- Your goal
Begin at the line containing "Viewport: 853px width, 1103px height." and restate it and each line after it exactly, up to and including the last line below. Leave pictures out.

════════

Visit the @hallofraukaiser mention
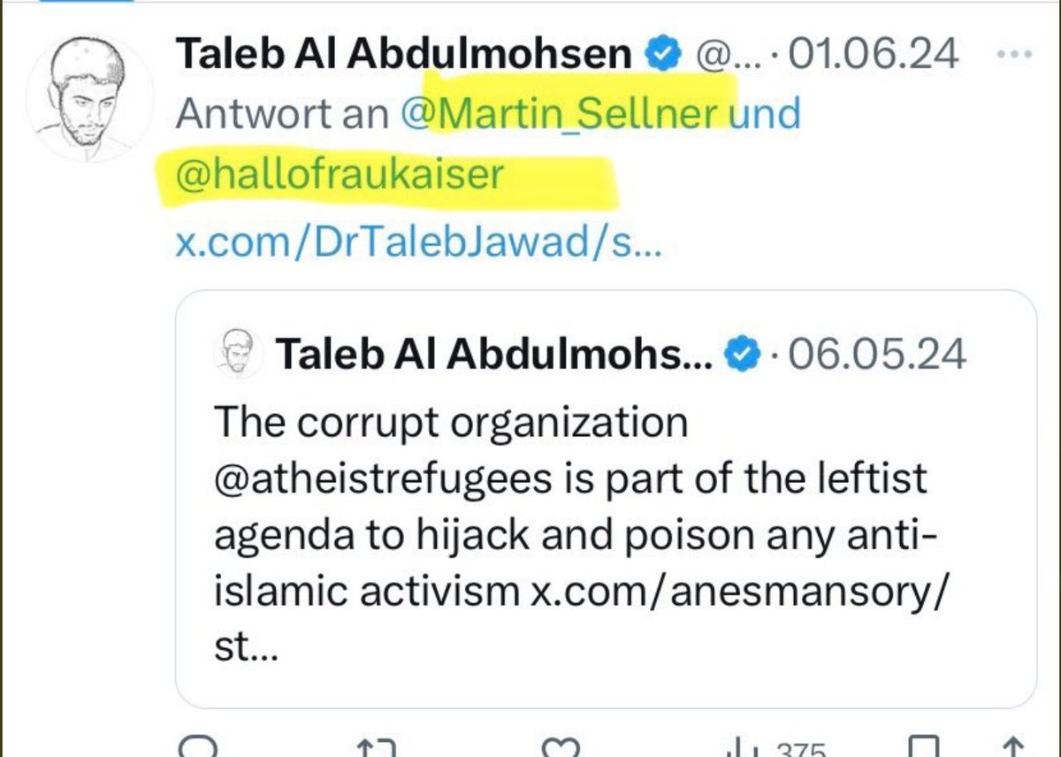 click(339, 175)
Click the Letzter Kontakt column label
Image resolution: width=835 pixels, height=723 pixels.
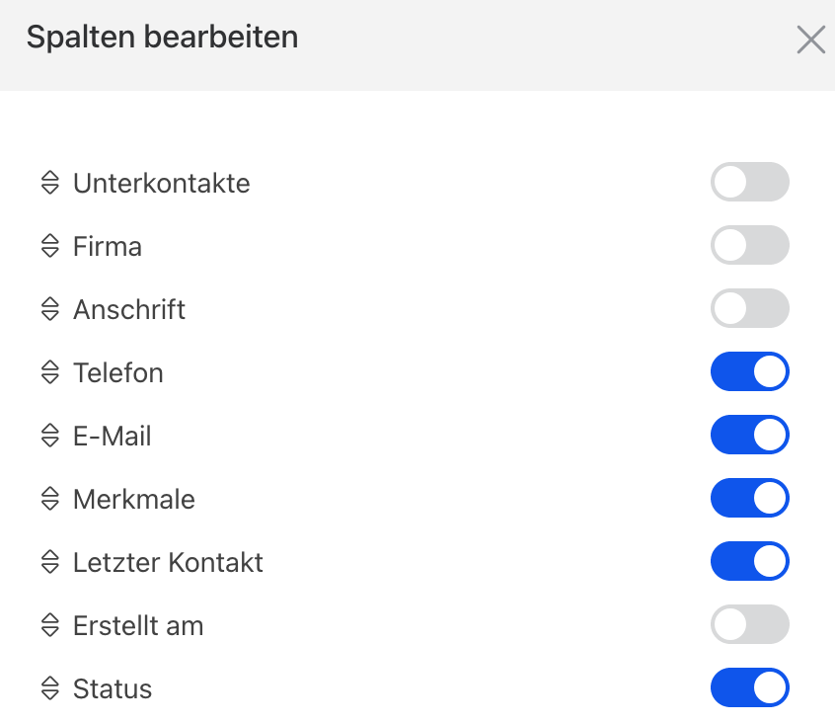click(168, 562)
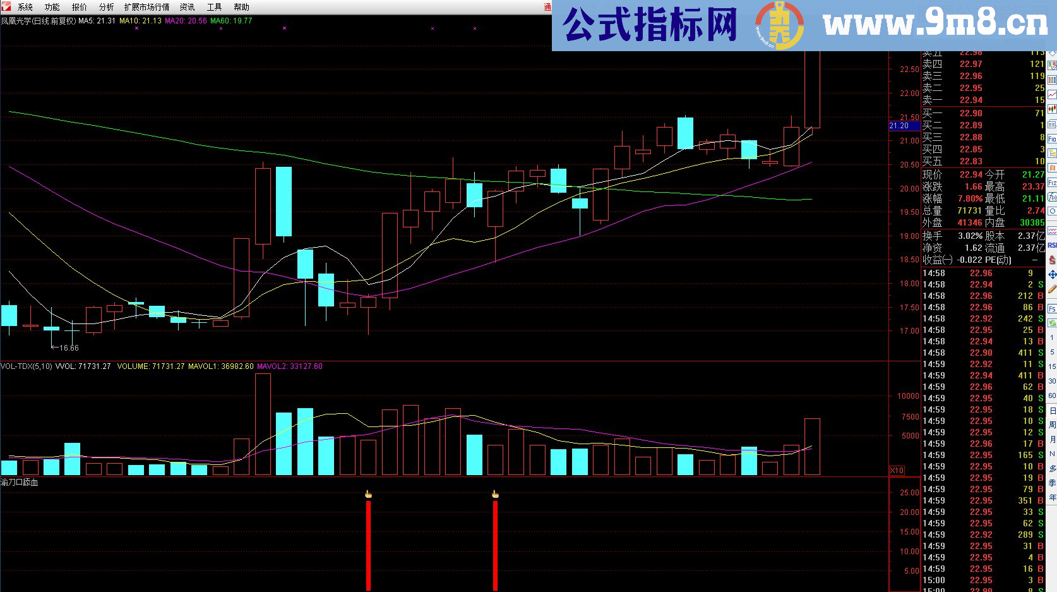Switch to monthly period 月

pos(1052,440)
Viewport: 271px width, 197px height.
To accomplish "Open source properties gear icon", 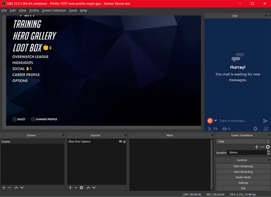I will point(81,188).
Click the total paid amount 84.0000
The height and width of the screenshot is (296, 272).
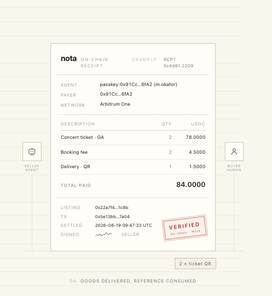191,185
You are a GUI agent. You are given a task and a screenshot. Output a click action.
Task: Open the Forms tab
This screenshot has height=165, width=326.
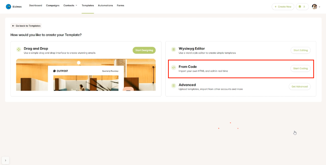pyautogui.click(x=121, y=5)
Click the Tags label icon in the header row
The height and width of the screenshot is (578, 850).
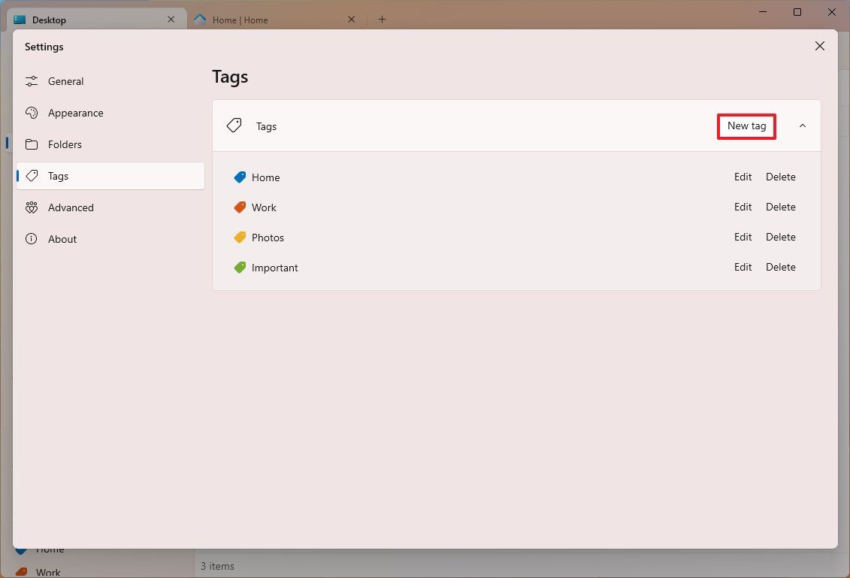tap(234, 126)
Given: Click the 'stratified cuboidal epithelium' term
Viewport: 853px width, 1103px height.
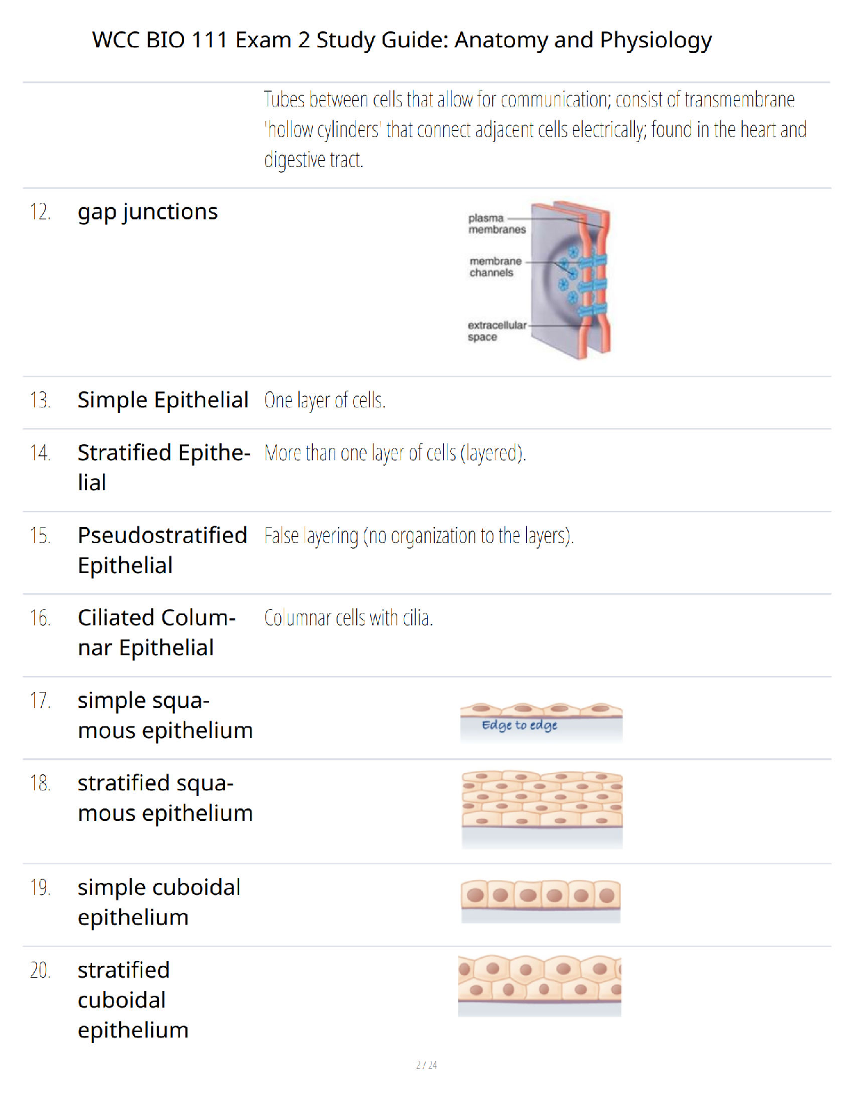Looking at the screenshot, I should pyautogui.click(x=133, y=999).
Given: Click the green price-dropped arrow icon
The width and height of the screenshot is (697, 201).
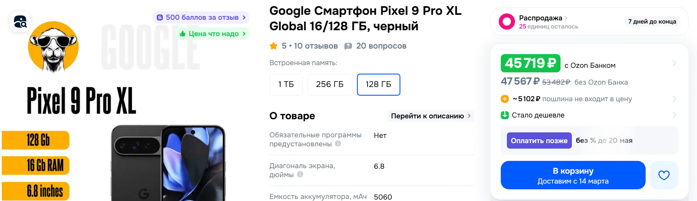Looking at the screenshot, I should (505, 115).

════════

- Solution to this problem
Viewport: 853px width, 1103px height.
Looking at the screenshot, I should pyautogui.click(x=133, y=999).
Given: Click the green price-dropped arrow icon
The width and height of the screenshot is (697, 201).
Looking at the screenshot, I should (505, 115).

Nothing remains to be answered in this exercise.